▶ **EXERCISE DETAILS**
Every line between the top of the data below and the line with "Toggle the pin", both ends included, must be retyped exactly.

** Opening LISTED RECORDS block **

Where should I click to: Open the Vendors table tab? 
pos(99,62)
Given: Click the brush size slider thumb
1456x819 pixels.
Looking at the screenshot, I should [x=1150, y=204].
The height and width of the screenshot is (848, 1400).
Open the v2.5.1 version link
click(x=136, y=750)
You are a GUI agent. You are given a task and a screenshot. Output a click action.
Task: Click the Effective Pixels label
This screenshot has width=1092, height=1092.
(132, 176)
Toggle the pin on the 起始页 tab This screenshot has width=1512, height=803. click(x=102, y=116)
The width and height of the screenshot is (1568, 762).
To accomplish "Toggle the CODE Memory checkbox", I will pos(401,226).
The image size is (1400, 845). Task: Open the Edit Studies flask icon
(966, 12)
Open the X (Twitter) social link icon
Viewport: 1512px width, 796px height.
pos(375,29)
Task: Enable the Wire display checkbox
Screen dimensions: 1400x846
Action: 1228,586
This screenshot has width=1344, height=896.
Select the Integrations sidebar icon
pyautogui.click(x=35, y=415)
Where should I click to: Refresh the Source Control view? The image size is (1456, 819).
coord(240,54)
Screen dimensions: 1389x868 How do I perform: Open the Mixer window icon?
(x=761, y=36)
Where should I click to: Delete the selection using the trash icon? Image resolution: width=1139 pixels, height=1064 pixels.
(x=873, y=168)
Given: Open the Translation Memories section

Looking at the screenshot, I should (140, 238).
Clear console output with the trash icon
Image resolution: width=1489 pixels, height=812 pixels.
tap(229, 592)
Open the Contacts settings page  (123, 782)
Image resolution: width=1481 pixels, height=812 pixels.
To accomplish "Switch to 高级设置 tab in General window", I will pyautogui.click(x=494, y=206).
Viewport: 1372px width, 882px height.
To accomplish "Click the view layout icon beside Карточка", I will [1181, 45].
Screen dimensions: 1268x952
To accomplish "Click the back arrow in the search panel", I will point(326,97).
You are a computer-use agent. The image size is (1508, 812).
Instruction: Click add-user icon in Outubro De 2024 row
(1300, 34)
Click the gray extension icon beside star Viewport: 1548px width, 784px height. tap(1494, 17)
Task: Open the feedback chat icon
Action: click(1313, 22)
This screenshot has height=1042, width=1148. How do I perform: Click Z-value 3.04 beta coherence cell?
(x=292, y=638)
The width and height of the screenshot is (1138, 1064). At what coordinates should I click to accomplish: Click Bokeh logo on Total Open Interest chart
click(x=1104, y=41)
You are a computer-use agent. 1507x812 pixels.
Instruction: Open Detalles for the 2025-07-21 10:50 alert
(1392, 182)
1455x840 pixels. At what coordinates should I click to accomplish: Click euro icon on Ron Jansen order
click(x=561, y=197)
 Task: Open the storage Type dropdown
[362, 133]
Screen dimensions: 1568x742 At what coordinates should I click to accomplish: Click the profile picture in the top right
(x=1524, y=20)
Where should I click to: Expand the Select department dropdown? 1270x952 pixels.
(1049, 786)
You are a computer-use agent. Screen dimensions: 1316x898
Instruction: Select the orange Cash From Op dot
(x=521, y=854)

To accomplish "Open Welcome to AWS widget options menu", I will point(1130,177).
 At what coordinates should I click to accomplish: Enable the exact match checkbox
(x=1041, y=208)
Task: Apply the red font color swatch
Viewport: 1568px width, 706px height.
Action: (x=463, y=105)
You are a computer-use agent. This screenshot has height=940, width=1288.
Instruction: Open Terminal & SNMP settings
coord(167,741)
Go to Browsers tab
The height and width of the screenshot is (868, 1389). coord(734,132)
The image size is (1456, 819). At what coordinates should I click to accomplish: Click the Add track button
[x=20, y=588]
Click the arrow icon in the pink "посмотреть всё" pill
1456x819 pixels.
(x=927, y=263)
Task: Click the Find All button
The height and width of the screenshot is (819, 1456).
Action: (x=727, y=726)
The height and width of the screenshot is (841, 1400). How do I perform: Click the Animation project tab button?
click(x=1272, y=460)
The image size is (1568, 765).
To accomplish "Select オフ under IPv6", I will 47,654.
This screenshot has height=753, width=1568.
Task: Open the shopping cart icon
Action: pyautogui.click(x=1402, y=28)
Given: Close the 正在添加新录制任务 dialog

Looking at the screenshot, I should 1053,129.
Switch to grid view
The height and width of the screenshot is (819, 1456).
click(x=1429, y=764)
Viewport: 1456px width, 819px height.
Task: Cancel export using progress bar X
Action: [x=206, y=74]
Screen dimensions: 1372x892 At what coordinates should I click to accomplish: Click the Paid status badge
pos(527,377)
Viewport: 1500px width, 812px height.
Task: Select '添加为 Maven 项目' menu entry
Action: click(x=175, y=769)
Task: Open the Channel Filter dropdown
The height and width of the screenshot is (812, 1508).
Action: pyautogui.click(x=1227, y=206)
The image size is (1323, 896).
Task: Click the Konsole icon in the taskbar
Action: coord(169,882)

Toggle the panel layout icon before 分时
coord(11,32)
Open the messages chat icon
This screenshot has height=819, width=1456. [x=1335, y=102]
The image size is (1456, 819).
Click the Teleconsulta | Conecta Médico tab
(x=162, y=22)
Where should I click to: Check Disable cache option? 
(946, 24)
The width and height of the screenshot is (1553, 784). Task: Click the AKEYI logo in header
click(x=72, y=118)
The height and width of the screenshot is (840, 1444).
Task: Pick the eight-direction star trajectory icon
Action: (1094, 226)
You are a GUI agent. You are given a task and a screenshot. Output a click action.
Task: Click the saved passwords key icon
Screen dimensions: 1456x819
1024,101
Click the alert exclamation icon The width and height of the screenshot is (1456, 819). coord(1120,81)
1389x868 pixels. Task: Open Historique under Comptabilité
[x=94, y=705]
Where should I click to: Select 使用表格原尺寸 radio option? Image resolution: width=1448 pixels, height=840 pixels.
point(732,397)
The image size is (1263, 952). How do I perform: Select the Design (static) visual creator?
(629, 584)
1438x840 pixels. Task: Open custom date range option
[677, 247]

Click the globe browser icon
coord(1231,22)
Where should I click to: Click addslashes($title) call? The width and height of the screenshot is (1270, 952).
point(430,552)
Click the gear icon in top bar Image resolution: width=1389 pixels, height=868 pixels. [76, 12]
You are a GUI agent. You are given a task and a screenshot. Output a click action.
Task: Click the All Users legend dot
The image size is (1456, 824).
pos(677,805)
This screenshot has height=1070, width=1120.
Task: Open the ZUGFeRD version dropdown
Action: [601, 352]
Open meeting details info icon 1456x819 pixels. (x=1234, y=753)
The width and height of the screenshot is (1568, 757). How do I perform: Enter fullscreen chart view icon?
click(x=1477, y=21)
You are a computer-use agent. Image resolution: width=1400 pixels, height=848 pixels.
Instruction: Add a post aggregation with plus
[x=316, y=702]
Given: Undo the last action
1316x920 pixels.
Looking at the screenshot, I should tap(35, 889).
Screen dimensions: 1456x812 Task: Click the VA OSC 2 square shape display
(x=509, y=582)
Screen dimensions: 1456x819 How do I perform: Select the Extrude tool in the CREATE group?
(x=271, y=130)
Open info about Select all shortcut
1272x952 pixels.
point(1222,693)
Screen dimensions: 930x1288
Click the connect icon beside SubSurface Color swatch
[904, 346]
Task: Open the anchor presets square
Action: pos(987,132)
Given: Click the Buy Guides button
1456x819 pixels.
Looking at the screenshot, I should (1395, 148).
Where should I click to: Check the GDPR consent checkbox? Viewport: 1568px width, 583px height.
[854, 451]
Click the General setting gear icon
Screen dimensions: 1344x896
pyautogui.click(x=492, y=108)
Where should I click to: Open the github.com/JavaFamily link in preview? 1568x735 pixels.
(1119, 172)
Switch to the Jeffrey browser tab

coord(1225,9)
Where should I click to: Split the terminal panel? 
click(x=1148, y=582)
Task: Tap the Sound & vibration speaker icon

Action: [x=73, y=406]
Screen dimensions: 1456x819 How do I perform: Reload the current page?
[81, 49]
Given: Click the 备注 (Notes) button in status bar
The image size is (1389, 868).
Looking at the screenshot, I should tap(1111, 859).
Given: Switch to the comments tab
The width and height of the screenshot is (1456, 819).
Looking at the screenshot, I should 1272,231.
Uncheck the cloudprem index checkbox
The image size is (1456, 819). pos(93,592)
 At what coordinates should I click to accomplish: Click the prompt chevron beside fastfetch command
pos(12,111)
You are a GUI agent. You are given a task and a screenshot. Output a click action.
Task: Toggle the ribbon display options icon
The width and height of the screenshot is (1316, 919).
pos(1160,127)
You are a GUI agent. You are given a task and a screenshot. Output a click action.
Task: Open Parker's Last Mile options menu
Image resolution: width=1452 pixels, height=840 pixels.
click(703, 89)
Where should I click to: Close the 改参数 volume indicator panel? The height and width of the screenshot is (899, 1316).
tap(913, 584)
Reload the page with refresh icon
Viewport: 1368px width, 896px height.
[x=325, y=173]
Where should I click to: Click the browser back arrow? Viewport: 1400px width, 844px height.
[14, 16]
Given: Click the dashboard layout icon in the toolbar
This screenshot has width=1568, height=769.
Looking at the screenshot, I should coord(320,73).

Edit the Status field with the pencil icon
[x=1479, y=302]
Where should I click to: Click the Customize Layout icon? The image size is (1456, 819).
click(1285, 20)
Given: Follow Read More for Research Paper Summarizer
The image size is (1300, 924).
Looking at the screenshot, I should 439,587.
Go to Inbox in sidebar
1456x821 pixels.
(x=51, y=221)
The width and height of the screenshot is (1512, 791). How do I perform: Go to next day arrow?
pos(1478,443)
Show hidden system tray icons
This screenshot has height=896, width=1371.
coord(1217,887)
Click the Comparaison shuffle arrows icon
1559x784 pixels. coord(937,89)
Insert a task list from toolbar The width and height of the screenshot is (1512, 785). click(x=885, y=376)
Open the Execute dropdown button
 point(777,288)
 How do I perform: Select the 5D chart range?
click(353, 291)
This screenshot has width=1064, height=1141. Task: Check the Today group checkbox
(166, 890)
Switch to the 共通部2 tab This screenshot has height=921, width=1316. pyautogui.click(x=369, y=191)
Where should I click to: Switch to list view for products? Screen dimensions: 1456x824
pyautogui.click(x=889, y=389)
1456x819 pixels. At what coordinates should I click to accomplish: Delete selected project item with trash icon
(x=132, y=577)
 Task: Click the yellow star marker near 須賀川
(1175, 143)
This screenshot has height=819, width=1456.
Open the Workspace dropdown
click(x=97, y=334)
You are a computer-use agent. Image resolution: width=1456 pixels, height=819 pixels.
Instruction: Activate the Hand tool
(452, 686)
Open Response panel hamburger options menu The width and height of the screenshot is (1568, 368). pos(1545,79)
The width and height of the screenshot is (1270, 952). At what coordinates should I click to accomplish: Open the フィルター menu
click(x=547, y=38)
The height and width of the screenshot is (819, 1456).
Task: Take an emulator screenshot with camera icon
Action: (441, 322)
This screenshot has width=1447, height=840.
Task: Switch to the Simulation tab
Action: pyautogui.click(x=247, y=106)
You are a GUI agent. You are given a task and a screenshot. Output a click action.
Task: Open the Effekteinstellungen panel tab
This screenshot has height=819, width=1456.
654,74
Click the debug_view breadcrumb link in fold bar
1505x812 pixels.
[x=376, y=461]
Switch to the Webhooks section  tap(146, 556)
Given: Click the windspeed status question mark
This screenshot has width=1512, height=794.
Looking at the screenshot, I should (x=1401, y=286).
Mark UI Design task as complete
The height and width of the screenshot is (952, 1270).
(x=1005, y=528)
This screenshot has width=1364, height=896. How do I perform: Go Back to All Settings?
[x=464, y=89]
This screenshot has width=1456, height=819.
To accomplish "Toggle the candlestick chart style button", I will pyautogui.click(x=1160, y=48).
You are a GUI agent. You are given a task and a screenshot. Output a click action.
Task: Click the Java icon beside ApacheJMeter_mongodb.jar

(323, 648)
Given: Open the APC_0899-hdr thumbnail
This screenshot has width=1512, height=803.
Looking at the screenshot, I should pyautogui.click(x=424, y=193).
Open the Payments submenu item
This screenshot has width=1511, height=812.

** Closing LISTED RECORDS block **

▶ **WRITTEN ANSWER**
Where should I click to: Open the Vendors table tab? 
pos(99,62)
Given: Click the brush size slider thumb
1456x819 pixels.
Looking at the screenshot, I should [x=1150, y=204].
The height and width of the screenshot is (848, 1400).
Open the v2.5.1 version link
click(x=136, y=750)
You are a GUI agent. You are given a task and a screenshot. Output a click action.
Task: Click the Effective Pixels label
This screenshot has width=1092, height=1092.
(132, 176)
Toggle the pin on the 起始页 tab This screenshot has width=1512, height=803. click(x=102, y=116)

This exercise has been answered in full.